╔══

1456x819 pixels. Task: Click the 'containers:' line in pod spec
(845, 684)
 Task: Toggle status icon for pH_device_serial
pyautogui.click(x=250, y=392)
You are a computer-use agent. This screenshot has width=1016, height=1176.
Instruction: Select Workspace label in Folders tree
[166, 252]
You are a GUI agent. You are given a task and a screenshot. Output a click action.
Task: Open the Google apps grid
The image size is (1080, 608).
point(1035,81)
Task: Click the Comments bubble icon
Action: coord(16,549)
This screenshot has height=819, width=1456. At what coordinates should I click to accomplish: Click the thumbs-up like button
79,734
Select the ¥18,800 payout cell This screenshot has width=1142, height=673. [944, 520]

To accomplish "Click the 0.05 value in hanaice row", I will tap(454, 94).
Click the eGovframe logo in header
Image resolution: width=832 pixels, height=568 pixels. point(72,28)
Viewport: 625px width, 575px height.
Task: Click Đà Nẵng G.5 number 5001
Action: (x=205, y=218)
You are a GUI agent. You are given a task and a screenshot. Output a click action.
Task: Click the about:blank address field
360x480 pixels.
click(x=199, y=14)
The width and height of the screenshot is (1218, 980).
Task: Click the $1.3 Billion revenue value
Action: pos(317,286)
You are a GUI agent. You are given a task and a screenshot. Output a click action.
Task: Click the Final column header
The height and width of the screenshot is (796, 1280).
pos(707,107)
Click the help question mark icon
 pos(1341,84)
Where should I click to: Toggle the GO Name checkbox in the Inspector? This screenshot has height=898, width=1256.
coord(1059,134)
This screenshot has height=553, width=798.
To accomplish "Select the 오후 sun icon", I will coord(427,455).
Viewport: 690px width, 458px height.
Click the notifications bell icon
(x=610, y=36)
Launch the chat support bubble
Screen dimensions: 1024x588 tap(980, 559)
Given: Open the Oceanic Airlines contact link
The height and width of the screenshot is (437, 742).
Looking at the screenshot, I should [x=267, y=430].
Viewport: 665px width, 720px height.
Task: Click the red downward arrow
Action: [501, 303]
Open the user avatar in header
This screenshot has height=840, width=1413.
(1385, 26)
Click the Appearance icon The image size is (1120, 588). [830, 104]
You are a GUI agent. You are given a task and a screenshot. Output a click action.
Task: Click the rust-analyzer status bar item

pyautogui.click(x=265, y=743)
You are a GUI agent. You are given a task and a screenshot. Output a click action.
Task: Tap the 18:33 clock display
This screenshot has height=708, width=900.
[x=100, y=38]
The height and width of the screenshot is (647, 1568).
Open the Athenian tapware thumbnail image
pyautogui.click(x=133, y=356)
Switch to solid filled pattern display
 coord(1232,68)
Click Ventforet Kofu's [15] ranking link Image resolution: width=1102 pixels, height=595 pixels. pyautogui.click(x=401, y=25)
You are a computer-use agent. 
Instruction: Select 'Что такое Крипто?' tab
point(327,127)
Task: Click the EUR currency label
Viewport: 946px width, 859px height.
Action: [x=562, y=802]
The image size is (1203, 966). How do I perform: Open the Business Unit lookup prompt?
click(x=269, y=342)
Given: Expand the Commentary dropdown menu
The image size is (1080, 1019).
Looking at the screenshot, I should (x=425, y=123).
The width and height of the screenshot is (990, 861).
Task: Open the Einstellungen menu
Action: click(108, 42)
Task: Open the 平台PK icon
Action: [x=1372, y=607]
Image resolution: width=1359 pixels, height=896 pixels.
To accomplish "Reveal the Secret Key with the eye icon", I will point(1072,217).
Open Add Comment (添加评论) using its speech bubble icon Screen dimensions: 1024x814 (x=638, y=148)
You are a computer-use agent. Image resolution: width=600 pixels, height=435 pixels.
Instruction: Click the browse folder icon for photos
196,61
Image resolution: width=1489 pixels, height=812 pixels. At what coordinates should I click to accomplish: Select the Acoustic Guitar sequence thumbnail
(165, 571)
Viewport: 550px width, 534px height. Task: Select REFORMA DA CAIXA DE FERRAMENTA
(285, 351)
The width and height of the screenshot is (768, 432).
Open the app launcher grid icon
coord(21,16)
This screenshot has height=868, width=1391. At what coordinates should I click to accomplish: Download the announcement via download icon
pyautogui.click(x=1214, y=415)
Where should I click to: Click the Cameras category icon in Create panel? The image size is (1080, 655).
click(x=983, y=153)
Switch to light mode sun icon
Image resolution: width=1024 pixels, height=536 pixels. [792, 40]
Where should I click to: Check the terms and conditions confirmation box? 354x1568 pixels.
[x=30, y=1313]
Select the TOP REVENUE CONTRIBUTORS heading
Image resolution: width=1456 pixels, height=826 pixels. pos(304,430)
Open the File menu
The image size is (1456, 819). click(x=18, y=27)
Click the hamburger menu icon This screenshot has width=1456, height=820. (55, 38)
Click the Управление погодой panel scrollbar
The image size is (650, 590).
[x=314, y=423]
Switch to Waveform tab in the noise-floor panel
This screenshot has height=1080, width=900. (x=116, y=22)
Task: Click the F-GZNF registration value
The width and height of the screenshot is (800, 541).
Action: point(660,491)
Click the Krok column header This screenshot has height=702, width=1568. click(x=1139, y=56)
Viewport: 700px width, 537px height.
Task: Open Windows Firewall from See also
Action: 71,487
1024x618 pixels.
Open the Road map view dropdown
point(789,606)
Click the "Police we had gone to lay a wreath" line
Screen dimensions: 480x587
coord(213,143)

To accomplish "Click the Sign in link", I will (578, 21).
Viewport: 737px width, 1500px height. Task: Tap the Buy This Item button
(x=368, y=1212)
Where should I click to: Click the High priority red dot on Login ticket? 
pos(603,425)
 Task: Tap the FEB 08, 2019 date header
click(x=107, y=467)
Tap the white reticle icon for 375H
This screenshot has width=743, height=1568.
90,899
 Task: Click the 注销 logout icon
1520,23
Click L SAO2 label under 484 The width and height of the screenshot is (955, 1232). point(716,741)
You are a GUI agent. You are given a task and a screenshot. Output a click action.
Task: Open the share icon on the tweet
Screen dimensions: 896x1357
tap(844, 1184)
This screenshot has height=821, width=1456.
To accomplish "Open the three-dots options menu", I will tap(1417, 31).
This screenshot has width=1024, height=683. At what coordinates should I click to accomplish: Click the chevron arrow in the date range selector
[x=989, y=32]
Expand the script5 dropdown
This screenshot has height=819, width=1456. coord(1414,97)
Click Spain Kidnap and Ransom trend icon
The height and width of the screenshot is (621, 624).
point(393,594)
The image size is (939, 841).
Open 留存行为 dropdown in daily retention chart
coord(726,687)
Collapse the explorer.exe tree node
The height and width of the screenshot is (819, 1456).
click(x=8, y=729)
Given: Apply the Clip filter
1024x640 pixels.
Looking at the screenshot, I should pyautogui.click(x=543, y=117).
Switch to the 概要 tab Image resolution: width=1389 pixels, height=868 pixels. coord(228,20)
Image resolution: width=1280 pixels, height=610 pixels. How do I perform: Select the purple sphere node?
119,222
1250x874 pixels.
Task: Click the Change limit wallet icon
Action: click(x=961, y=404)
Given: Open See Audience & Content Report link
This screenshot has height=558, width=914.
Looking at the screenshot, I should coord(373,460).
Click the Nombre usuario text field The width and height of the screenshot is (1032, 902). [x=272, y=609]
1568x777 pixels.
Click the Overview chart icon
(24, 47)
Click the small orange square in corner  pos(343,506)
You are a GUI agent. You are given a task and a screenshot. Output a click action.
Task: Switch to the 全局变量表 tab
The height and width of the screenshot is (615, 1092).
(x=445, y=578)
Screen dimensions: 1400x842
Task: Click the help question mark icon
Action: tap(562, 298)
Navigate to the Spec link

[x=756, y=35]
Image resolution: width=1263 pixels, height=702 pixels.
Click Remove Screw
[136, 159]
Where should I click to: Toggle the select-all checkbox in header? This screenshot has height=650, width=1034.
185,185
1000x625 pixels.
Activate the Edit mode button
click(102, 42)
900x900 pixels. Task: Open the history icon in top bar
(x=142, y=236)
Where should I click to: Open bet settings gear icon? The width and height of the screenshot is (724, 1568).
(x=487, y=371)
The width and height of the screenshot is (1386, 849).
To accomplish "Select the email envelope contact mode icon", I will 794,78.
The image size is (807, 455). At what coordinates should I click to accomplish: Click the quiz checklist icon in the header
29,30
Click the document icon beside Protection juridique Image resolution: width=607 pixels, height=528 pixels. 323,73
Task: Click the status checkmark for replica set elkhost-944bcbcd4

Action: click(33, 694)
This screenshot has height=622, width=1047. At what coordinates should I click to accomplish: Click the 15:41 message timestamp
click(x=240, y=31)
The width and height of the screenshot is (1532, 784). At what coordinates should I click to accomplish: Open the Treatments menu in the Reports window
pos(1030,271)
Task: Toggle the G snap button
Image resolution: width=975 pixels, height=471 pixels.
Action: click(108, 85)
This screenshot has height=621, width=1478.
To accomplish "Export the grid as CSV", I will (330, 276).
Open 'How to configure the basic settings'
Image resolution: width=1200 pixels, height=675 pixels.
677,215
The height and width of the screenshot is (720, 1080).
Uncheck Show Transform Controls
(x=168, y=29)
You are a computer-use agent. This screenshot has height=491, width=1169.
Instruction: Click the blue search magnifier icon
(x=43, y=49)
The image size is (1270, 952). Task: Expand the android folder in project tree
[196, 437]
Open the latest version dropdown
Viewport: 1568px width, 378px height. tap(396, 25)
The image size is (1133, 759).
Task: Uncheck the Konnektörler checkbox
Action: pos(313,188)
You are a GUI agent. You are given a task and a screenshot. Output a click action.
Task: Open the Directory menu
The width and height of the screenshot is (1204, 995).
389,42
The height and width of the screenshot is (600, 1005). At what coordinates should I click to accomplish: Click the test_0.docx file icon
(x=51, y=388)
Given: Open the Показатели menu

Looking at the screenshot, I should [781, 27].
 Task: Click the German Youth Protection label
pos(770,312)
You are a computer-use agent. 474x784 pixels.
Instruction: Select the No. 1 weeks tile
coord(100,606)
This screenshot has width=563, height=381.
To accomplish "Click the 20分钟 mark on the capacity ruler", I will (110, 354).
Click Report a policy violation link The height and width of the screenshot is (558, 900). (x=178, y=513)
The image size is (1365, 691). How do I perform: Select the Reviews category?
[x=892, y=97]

╚══

Problem details - Reproduce only the lines of the listing starting with the line with "Task: Toggle the G snap button" and going on through the line with "Click Report a", switching "magnifier" to "lens" and leaving everything else unchanged.

Complete answer -
Task: Toggle the G snap button
Image resolution: width=975 pixels, height=471 pixels.
Action: click(108, 85)
This screenshot has height=621, width=1478.
To accomplish "Export the grid as CSV", I will (330, 276).
Open 'How to configure the basic settings'
Image resolution: width=1200 pixels, height=675 pixels.
677,215
The height and width of the screenshot is (720, 1080).
Uncheck Show Transform Controls
(x=168, y=29)
You are a computer-use agent. This screenshot has height=491, width=1169.
Instruction: Click the blue search lens icon
(x=43, y=49)
The image size is (1270, 952). Task: Expand the android folder in project tree
[196, 437]
Open the latest version dropdown
Viewport: 1568px width, 378px height. tap(396, 25)
The image size is (1133, 759).
Task: Uncheck the Konnektörler checkbox
Action: pos(313,188)
You are a GUI agent. You are given a task and a screenshot. Output a click action.
Task: Open the Directory menu
The width and height of the screenshot is (1204, 995).
389,42
The height and width of the screenshot is (600, 1005). At what coordinates should I click to accomplish: Click the test_0.docx file icon
(x=51, y=388)
Given: Open the Показатели menu

Looking at the screenshot, I should [781, 27].
 Task: Click the German Youth Protection label
pos(770,312)
You are a computer-use agent. 474x784 pixels.
Instruction: Select the No. 1 weeks tile
coord(100,606)
This screenshot has width=563, height=381.
To accomplish "Click the 20分钟 mark on the capacity ruler", I will (110, 354).
Click Report a policy violation link The height and width of the screenshot is (558, 900). (x=178, y=513)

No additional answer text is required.